This repository contains code to cluster legal network data. It is, inter alia, used to produce the results reported in the following publications:
- Daniel Martin Katz, Corinna Coupette, Janis Beckedorf, and Dirk Hartung, Complex Societies and the Growth of the Law, Sci. Rep. 10 (2020), https://doi.org/10.1038/s41598-020-73623-x
- Corinna Coupette, Janis Beckedorf, Dirk Hartung, Michael Bommarito, and Daniel Martin Katz, Measuring Law Over Time, to appear (2021)
Related Repositories:
- Complex Societies and the Growth of the Law (Publication Release)
- Measuring Law Over Time
- Legal Data Preprocessing (Latest Publication Release)
Related Data:
- Preprocessed Input Data for Sci. Rep. 10 (2020)
- Preprocessed Input Data for Measuring Law Over Time, to appear (2021)
- It is assumed that you have Python 3.7 installed. (Other versions are not tested.)
- Set up a virtual environment and activate it. (This is not required but recommended.)
- Install the required packages
pip install -r requirements.txt
.
One option is to generate the required data yourself using https://github.com/QuantLaw/legal-data-preprocessing (also available at https://doi.org/10.5281/zenodo.4070772).
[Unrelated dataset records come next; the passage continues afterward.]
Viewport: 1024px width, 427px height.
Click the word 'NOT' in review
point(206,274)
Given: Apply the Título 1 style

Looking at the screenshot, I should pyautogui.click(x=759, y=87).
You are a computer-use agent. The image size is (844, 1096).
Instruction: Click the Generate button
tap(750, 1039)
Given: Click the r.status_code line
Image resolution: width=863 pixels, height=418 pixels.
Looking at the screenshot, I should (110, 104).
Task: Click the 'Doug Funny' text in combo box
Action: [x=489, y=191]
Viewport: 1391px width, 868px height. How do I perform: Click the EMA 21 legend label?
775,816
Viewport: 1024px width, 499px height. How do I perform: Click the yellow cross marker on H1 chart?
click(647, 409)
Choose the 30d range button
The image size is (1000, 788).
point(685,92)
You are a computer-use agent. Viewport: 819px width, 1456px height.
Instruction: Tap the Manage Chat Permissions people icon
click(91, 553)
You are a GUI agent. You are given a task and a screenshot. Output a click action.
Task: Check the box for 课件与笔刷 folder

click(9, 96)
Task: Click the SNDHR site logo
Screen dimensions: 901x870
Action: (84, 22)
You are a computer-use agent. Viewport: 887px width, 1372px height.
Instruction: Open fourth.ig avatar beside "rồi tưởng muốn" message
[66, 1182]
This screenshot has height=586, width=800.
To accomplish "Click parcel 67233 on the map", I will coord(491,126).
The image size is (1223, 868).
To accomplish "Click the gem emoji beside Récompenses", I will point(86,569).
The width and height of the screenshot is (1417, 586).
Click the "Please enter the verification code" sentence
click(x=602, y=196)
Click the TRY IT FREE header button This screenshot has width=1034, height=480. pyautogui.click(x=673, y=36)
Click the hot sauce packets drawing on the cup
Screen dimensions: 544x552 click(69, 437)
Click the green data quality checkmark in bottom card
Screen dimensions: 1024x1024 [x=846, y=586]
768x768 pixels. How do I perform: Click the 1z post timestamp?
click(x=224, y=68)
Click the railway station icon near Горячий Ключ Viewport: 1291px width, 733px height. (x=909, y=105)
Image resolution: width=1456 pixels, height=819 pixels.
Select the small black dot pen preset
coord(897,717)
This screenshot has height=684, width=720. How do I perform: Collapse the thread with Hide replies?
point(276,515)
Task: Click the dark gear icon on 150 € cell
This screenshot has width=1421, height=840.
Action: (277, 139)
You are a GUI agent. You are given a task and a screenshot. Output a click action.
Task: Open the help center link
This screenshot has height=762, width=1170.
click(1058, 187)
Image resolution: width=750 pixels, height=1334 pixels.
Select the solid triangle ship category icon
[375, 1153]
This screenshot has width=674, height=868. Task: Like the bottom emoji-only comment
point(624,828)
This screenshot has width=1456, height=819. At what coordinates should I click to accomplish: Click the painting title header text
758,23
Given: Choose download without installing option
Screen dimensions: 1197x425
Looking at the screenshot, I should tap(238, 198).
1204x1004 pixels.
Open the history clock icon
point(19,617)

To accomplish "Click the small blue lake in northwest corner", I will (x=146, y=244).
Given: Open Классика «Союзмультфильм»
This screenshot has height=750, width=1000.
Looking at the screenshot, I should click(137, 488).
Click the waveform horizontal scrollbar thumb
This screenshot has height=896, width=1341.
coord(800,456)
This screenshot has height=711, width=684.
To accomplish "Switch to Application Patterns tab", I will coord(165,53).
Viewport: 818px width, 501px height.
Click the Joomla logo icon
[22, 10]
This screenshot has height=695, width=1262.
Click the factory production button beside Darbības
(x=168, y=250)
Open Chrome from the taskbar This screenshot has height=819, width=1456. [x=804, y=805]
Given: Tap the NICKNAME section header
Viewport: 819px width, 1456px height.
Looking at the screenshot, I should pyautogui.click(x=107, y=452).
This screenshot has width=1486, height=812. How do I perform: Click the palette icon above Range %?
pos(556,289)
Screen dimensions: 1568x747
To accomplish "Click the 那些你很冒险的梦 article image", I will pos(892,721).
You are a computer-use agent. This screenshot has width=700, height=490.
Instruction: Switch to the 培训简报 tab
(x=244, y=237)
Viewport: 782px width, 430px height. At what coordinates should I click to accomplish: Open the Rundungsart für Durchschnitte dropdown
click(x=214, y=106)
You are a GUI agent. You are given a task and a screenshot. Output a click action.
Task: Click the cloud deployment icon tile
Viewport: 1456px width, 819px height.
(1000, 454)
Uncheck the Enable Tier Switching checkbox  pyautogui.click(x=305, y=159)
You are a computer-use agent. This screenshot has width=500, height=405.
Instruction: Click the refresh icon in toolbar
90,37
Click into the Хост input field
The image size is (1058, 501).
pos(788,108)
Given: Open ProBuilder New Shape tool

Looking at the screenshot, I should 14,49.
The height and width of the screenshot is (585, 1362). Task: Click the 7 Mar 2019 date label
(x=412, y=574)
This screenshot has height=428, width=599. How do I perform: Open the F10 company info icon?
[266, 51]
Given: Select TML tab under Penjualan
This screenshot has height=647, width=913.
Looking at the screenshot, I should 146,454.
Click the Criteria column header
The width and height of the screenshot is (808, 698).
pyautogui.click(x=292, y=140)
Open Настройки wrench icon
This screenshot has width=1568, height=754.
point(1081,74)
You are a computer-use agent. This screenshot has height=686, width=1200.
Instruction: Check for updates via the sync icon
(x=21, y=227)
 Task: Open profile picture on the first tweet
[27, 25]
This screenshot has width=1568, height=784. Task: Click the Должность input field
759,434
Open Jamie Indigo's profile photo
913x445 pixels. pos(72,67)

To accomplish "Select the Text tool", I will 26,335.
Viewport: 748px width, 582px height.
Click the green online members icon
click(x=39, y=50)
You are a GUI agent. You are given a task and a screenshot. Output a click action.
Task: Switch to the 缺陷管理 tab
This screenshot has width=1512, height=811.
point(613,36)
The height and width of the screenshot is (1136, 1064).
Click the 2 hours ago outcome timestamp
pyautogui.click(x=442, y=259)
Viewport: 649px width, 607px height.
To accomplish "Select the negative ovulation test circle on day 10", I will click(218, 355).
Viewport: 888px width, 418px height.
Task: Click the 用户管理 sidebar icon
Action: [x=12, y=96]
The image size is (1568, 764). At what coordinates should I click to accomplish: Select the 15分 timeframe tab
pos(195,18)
Another option is to use the generated data from the related datasets (see above). This repository also contains the clustering results. To execute the clustering, you only need the following directories, other directories should be removed as otherwise clustering steps might be skipped.
Required files for Germany relative to this repository
../legal-networks-data/de/2_xml
../legal-networks-data/de/4_crossreference_graph
../legal-networks-data/de/5_snapshot_mapping_edgelist
Required files for USA relative to this repository
../legal-networks-data/us/2_xml
../legal-networks-data/us/4_crossreference_graph
../legal-networks-data/us/5_snapshot_mapping_edgelist
The combined data of statutes and regulations is located in the de_reg
and us_reg
folders next to the de
and us
folders.
Run ./run_example_configs.sh
to preprocess the graphs in multiple
configurations, cluster them, and map the clusterings over all available years.
The following steps will be executed:
- Preprocessing Simplify the graphs so that they can serve as input for clustering algorithms.
- Cluster Perform the clustering with infomap or louvain.
- Cluster Texts Collect the text for each cluster. (This step can only be performed
if the text data is available
../legal-networks-data/{us,de,us_reg,de_reg}/2_xml
.) - Cluster Evolution Mappings Map the clusters over time.
- Cluster Evolution Graph Create a graph with clusters as nodes and edges indicating the dynamics of nodes between snapshots.
- Cluster Inspection Inspect the content of individual clusters.
- Cluster Evolution Inspection Inspect the content of cluster families.